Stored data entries
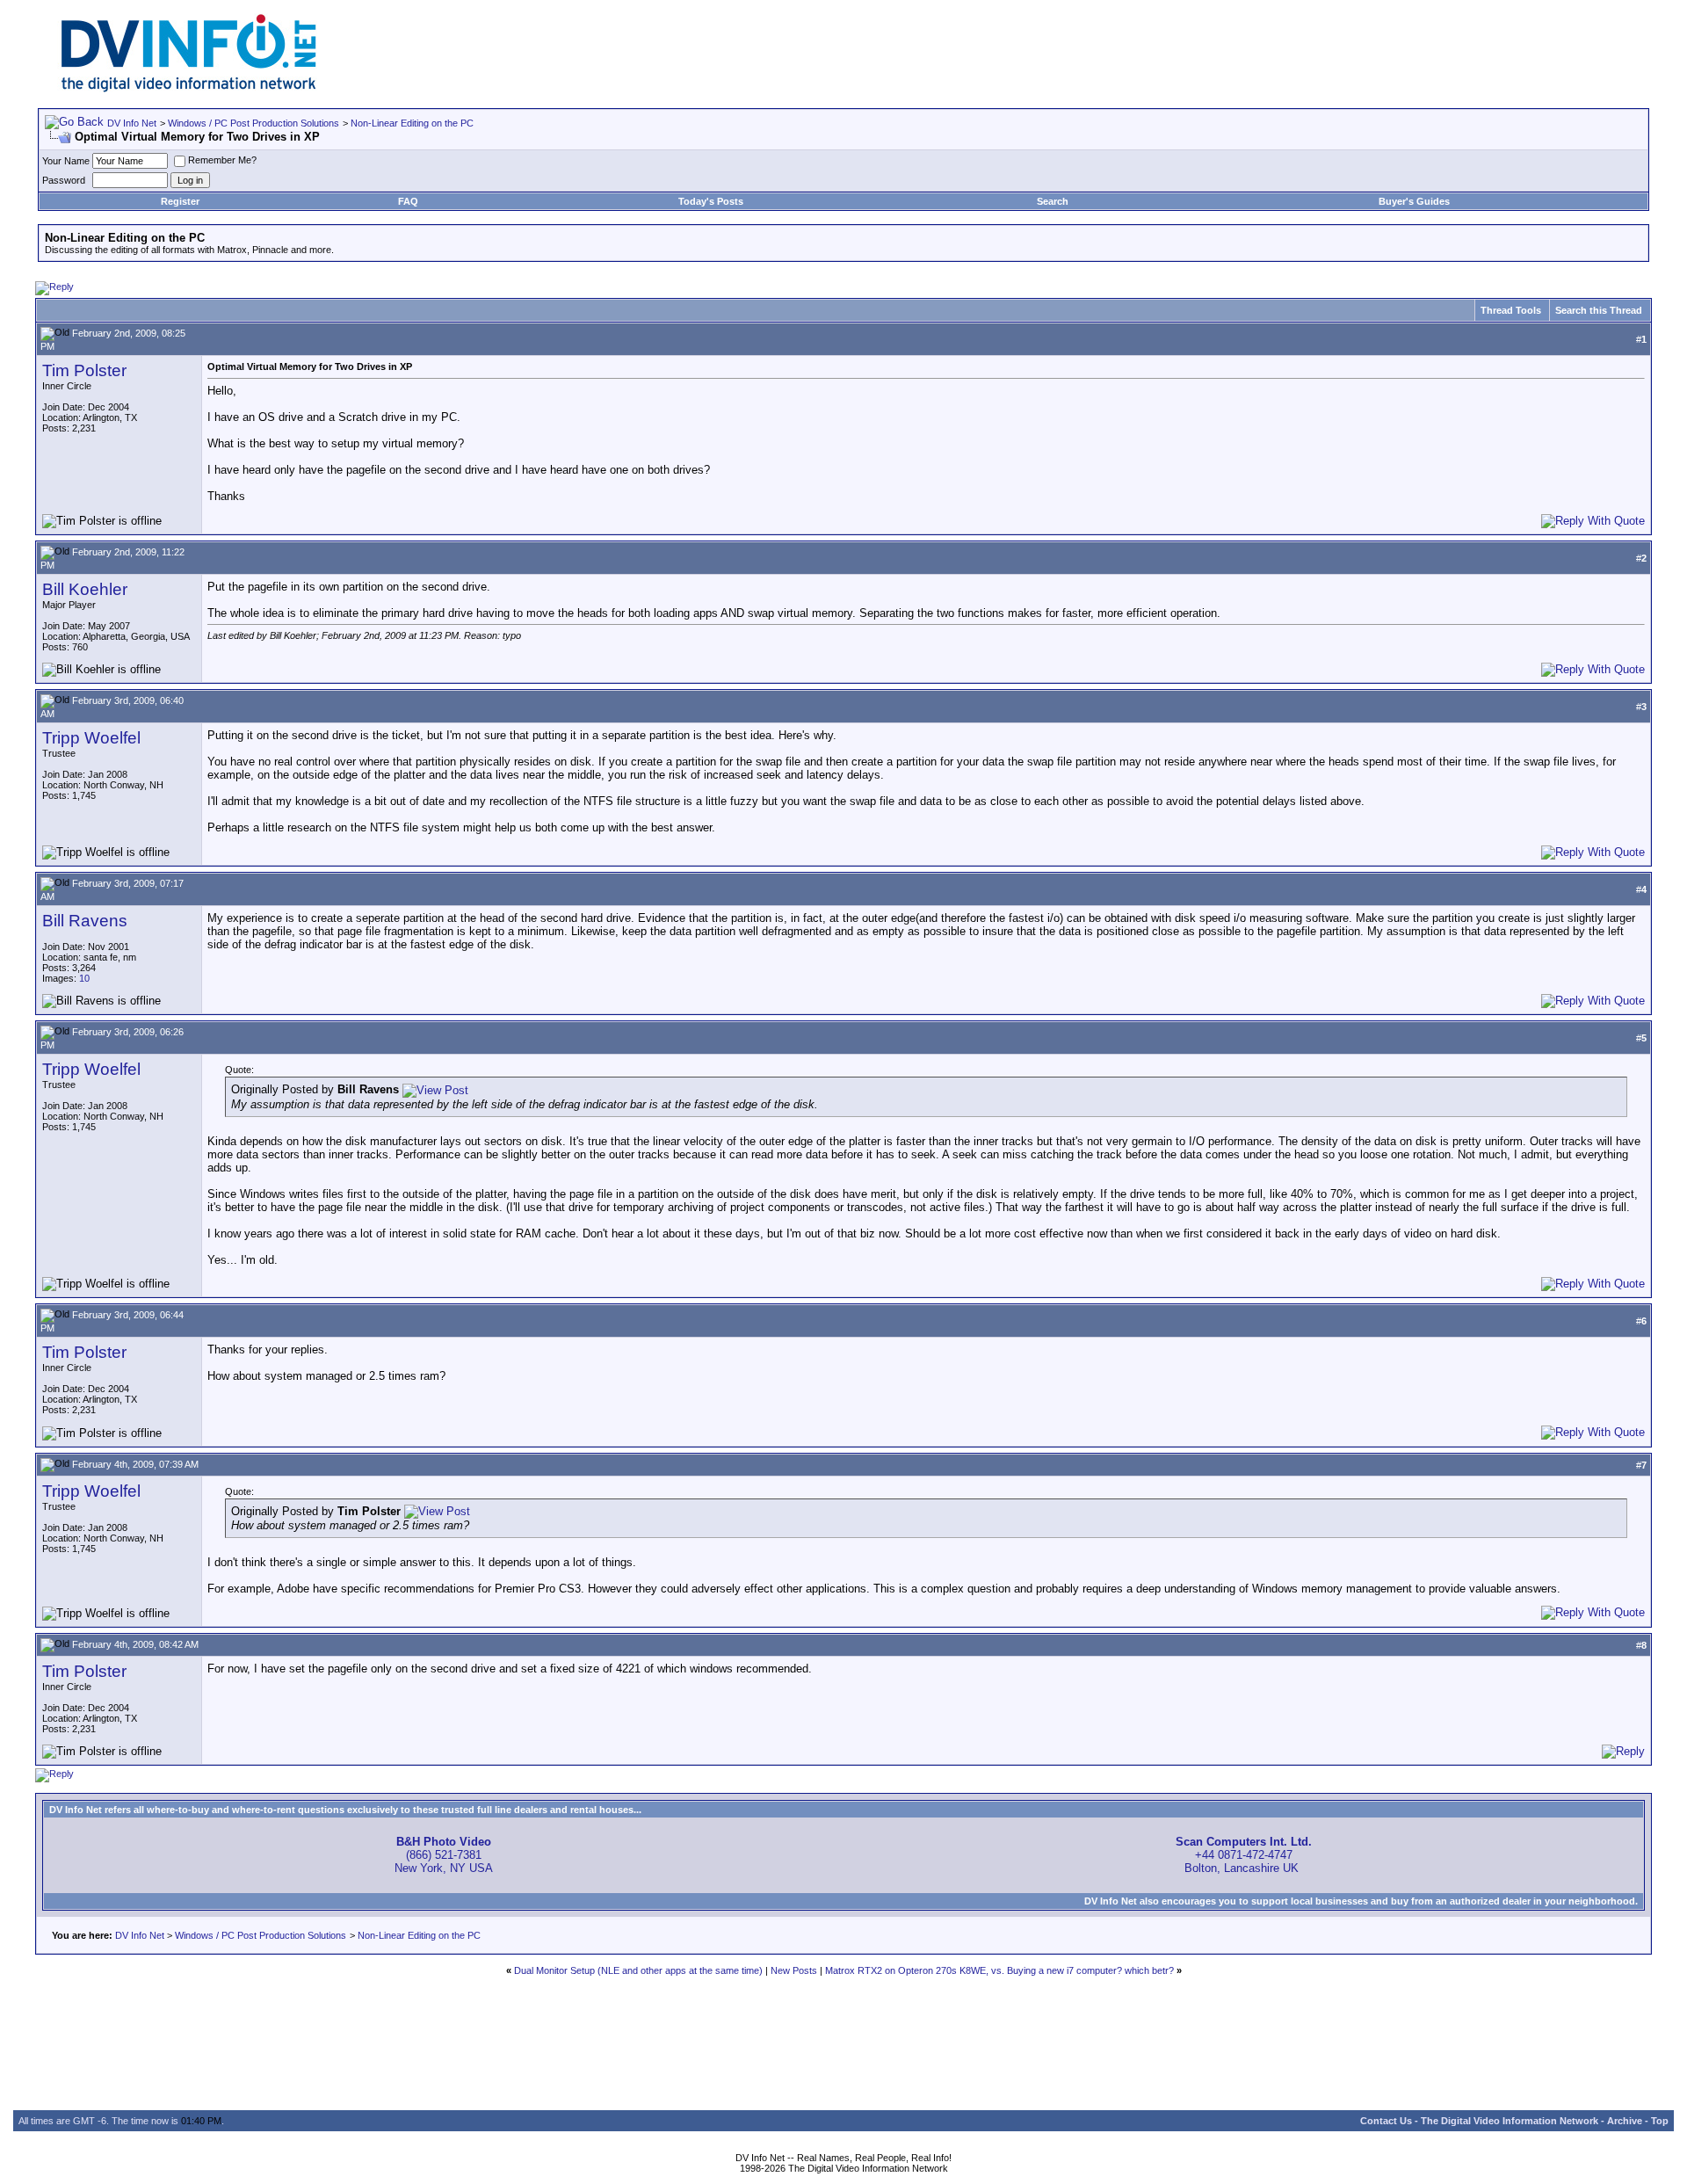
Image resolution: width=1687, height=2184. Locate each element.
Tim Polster (84, 370)
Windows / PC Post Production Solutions (253, 123)
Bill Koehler (84, 589)
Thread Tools (1511, 310)
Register (180, 201)
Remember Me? (222, 160)
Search (1052, 201)
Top (1660, 2120)
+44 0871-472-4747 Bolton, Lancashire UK (1244, 1855)
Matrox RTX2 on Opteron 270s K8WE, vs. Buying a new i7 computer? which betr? (999, 1970)
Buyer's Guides (1414, 201)
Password (63, 180)
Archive (1624, 2120)
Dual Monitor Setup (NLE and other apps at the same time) (638, 1970)
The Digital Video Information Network (1509, 2120)
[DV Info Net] (189, 88)
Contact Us (1386, 2120)
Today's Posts (710, 201)
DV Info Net (131, 123)
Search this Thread (1598, 310)
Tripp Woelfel (91, 738)
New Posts (794, 1970)
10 (84, 978)
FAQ (408, 201)
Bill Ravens (84, 920)
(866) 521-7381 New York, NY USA (444, 1855)
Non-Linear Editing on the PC (412, 123)
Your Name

**Your instructions:**
When you reach the line containing "Password (63, 180)" in the data above, retype it and each line after it through the final one, exactly as written.

**Exercise response:**
Password (63, 180)
Archive (1624, 2120)
Dual Monitor Setup (NLE and other apps at the same time) (638, 1970)
The Digital Video Information Network (1509, 2120)
[DV Info Net] (189, 88)
Contact Us (1386, 2120)
Today's Posts (710, 201)
DV Info Net (131, 123)
Search this Thread (1598, 310)
Tripp Woelfel (91, 738)
New Posts (794, 1970)
10 (84, 978)
FAQ (408, 201)
Bill Ravens (84, 920)
(866) 521-7381 New York, NY USA (444, 1855)
Non-Linear Editing on the PC (412, 123)
Your Name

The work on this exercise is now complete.